From this spot in front of the playground and at the end of the jetty, we can see Sentosa and the evolution of jungle into the more luxurious elements of this city. Fyerool points out the six towers of Reflections at Keppel Bay, a luxury waterfront residential complex designed by Daniel Libeskind. He draws our attention to a black-and-white colonial bungalow below the complex built in the Tropical Mock Tudor style in the early 1900s. He tells us that it was the residence of the port master and it allowed him to see all the ships coming to trade in Singapore. He says there is a rumor that the house was given to the Port Authority of Singapore after its independence in 1965 and that it was used by the CEO as a residence. The building is built on a hill known in Malay as Mirror Hill. Libeskind’s glistening building seems well-placed. Nurul quips that its shape makes one think that perhaps this is Singapore’s New Dragon’s Teeth.

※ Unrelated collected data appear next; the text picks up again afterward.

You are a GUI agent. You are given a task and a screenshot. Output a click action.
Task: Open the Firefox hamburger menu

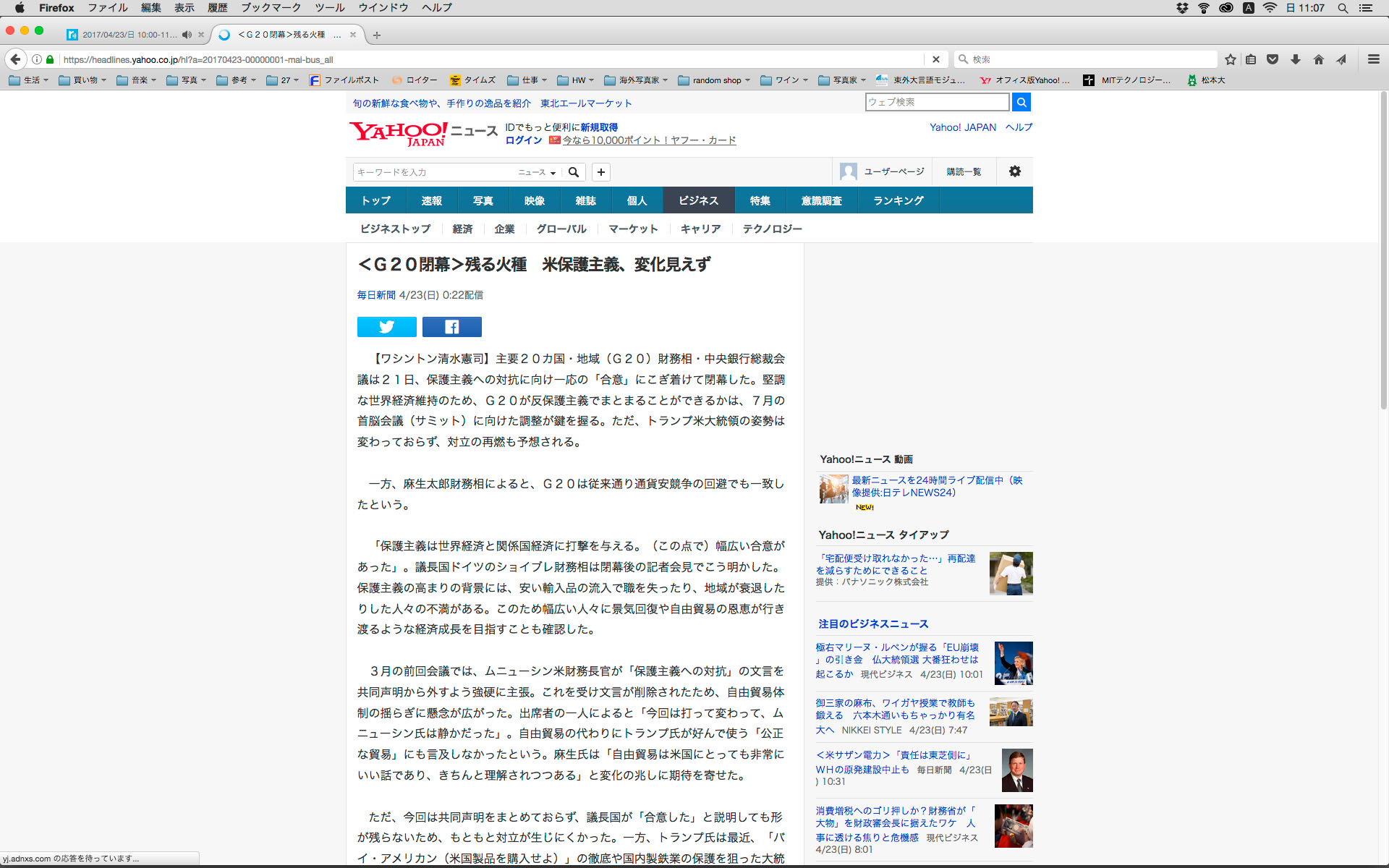(x=1373, y=59)
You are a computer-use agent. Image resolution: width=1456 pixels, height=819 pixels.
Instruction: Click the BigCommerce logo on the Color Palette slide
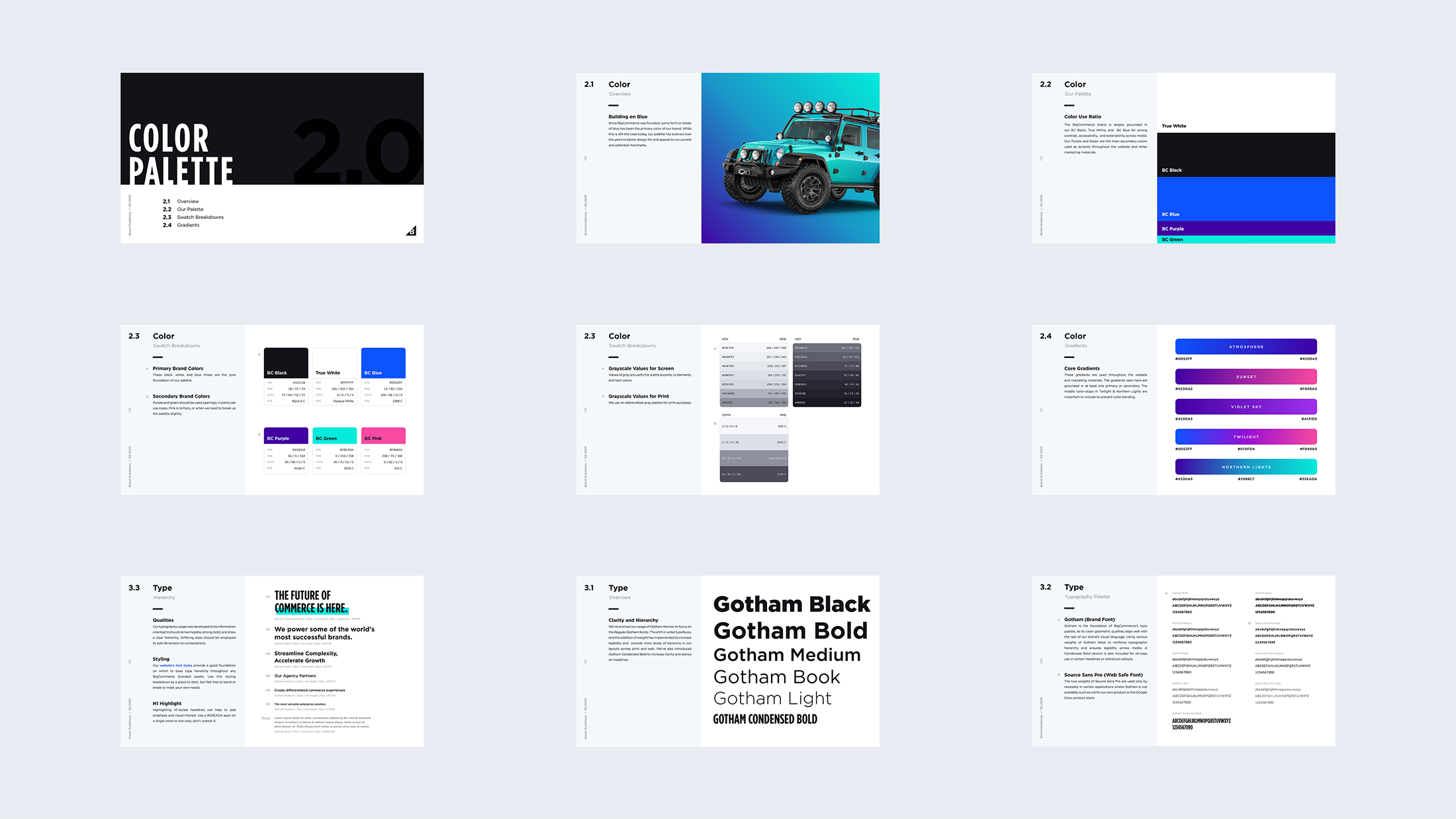point(412,230)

Fyerool wants to end our tour where we can overlook the contemporary Keppel Harbour—now a parking lot for private yachts. The deep harbor and sheltered waters drew Sir Stamford Raffles to Singapore in 1819. The small harbor is packed with clean, glaringly white ships. You can barely see the water here.
As we make our way to the main road we run into a friend of Fyerool on a moped. Fyerool moonlights as an art handler and runs a network of freelancers with his friend. Art doesn’t really make money. A living wage is found in the service industry around it. The friend is here installing art and artifacts on two of the largest ships we saw off the pier, supposedly for one of the richest families in Singapore. He drives off, and I tell Fyerool that I’m shocked that there is such work here. Arts and artifacts are sold on the boats, Fyerool tells us. Laws are different on international waters; so is tax. I imagine the deep blue of the international waters beyond the pier. Nurul shrugs. The sea is a stage, and things appear more beautiful against the glittering water. I think of mirror hill, of the reflections of the skyscrapers, and of another passage from A Tropical Tapestry:
A month after we attempted to retrace the ghostly steps of piracy in the shoals, armed raiders would attack ships in Singapore Strait. Whether or not we found the real Singapore on our tour, I don’t know, but these indeed remain pirate islands.